- GOAL
Rewrite the material below, starting at the line with "Where should I" and continuing through the end of the material. Multiply every coordinate in the answers by 0.2 and round to whole numbers, with halves rounded up, and leave the pictures out.

--- MATERIAL TO PROCESS ---

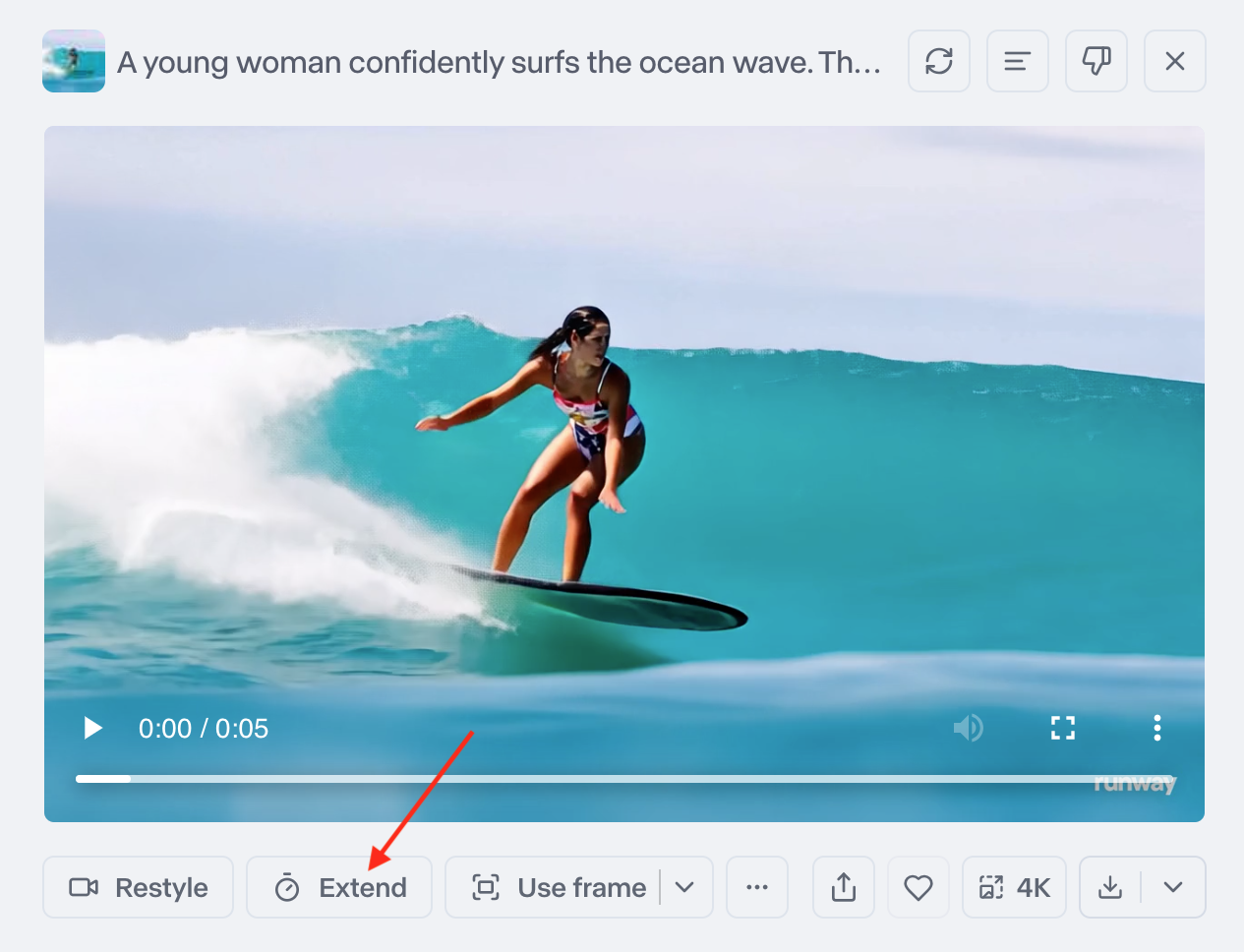Enter fullscreen video mode
Image resolution: width=1244 pixels, height=952 pixels.
point(1063,728)
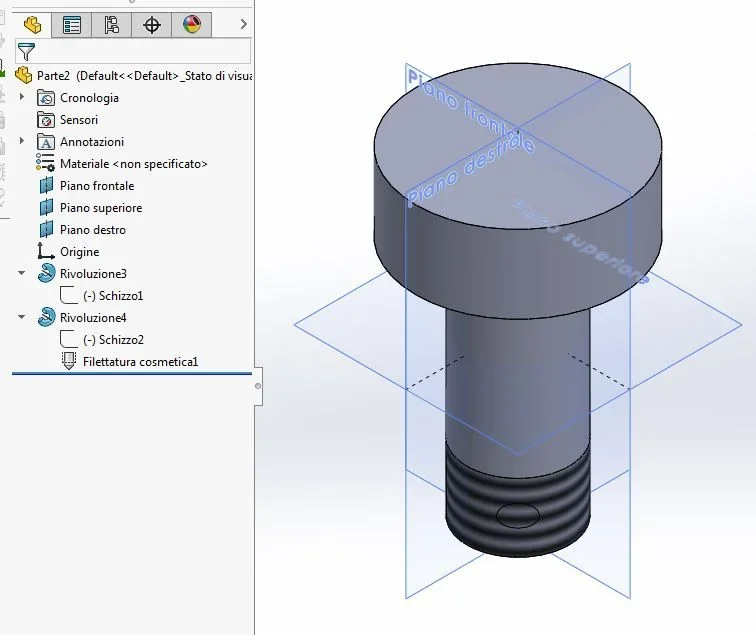Expand the Annotazioni folder
The width and height of the screenshot is (756, 635).
(22, 141)
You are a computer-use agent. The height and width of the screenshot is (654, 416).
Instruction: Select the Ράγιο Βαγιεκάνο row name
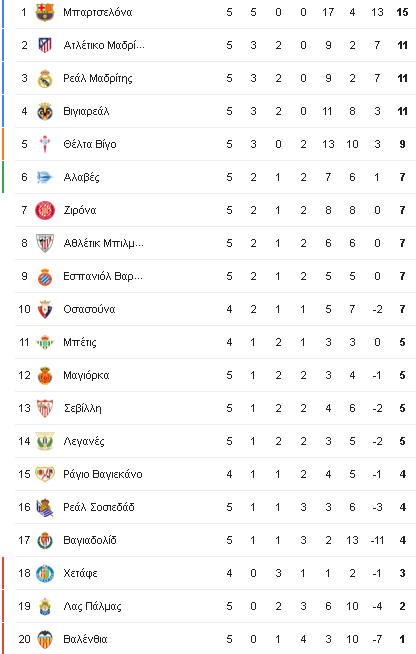click(x=103, y=474)
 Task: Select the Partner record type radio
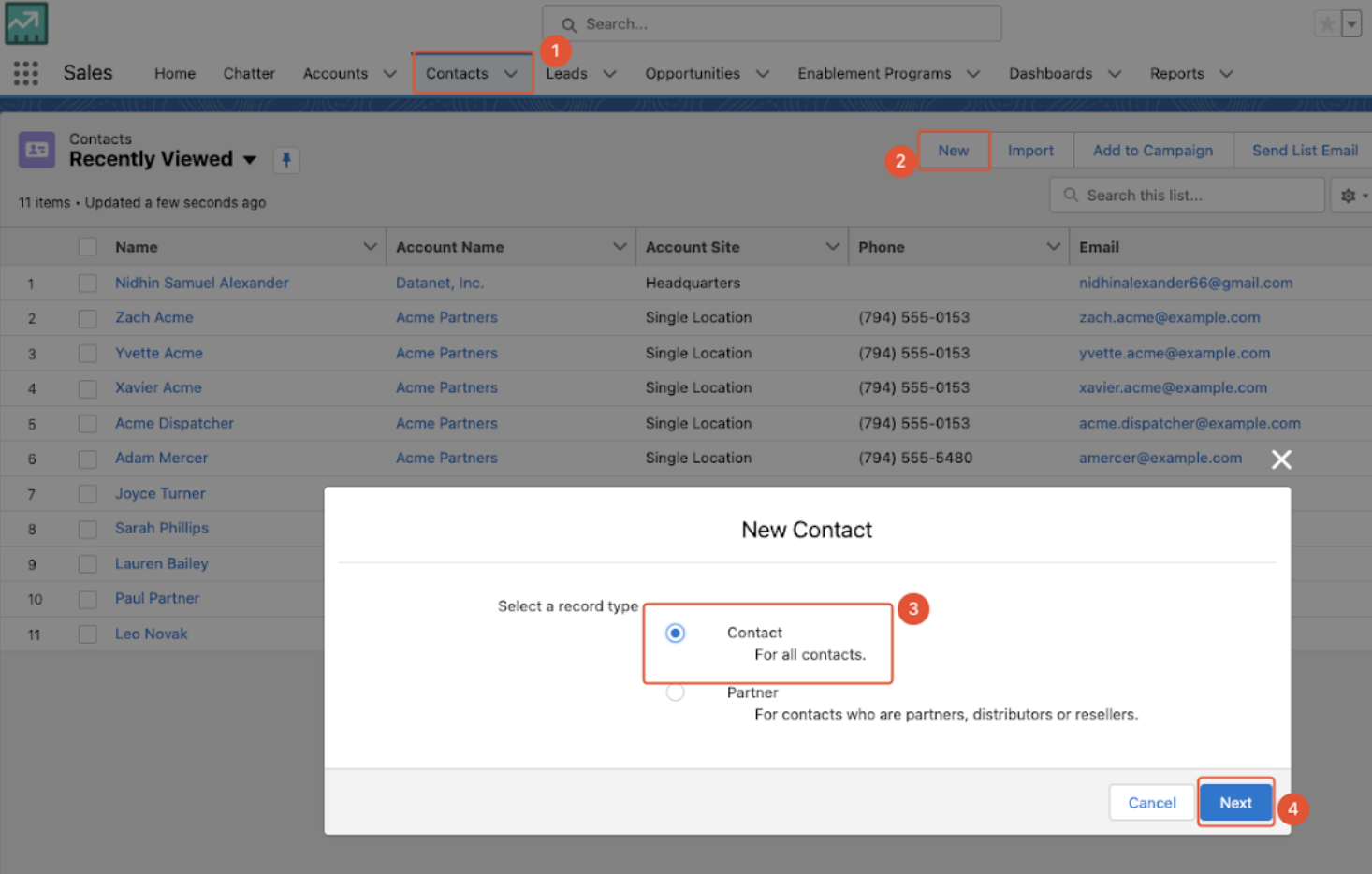point(675,692)
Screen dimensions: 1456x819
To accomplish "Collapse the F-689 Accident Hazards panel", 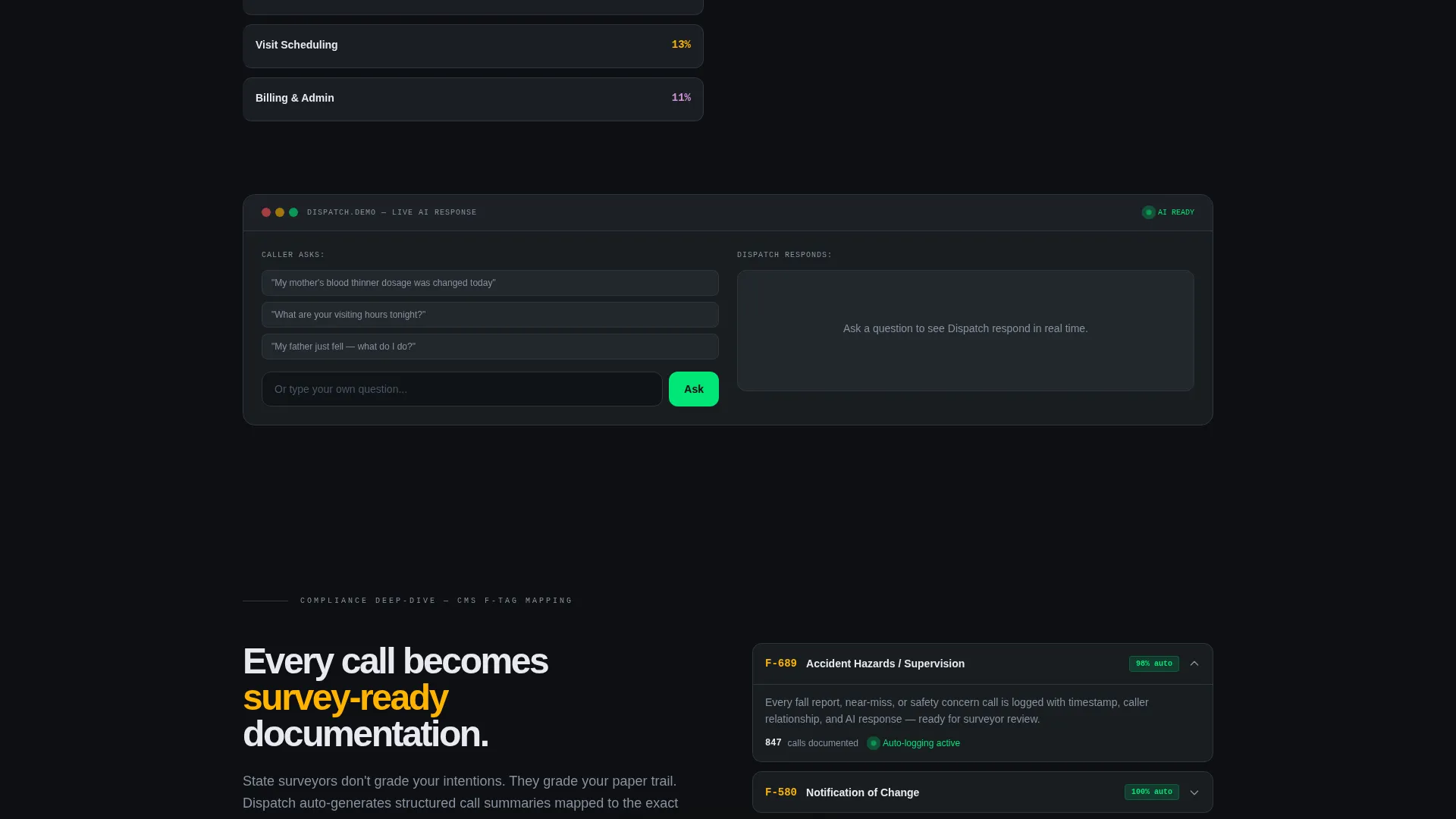I will [x=1194, y=664].
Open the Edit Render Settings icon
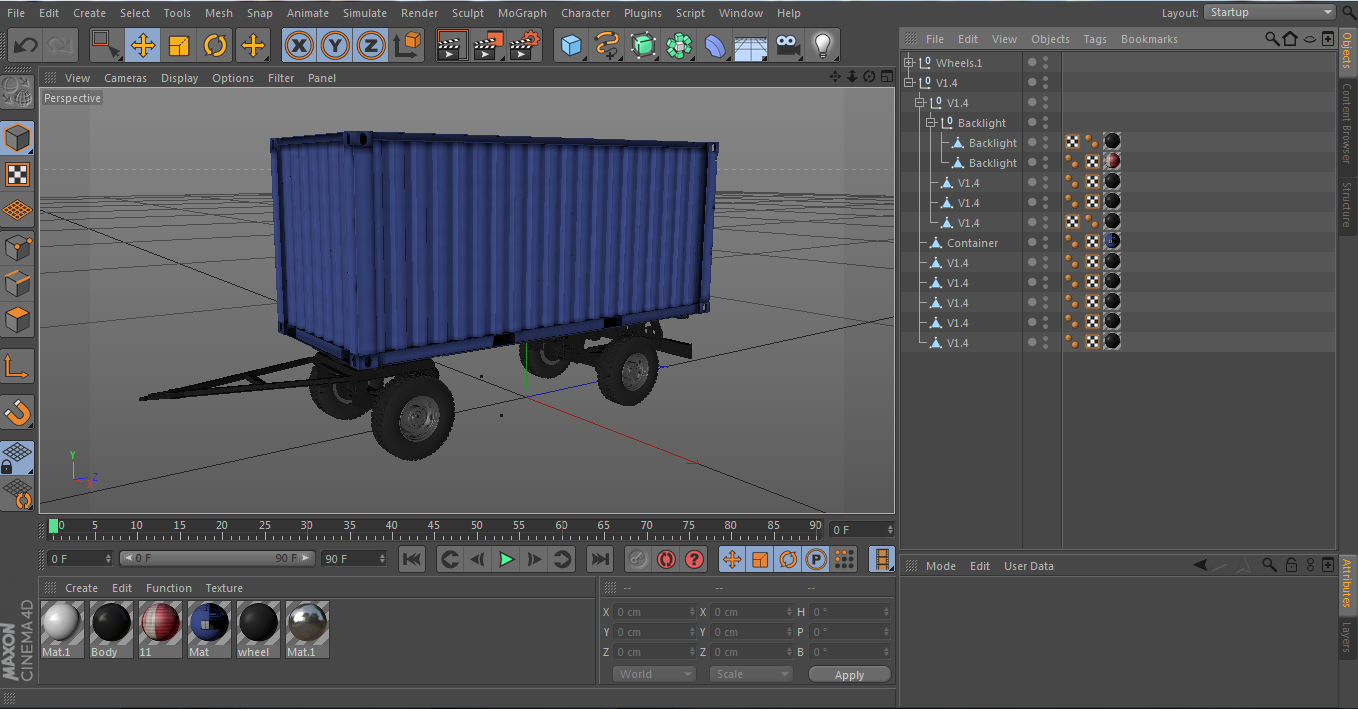The width and height of the screenshot is (1358, 709). pyautogui.click(x=525, y=45)
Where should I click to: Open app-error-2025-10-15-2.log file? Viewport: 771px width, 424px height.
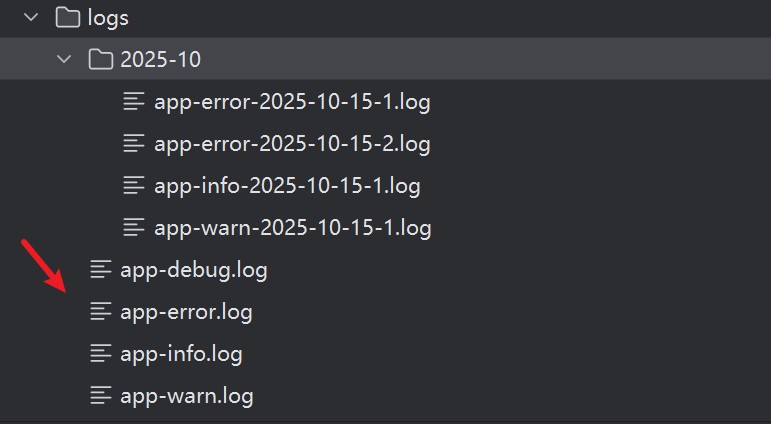coord(292,143)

---

- WRITTEN ANSWER
Where should I click to: Open app-error-2025-10-15-2.log file? Viewport: 771px width, 424px height.
coord(58,29)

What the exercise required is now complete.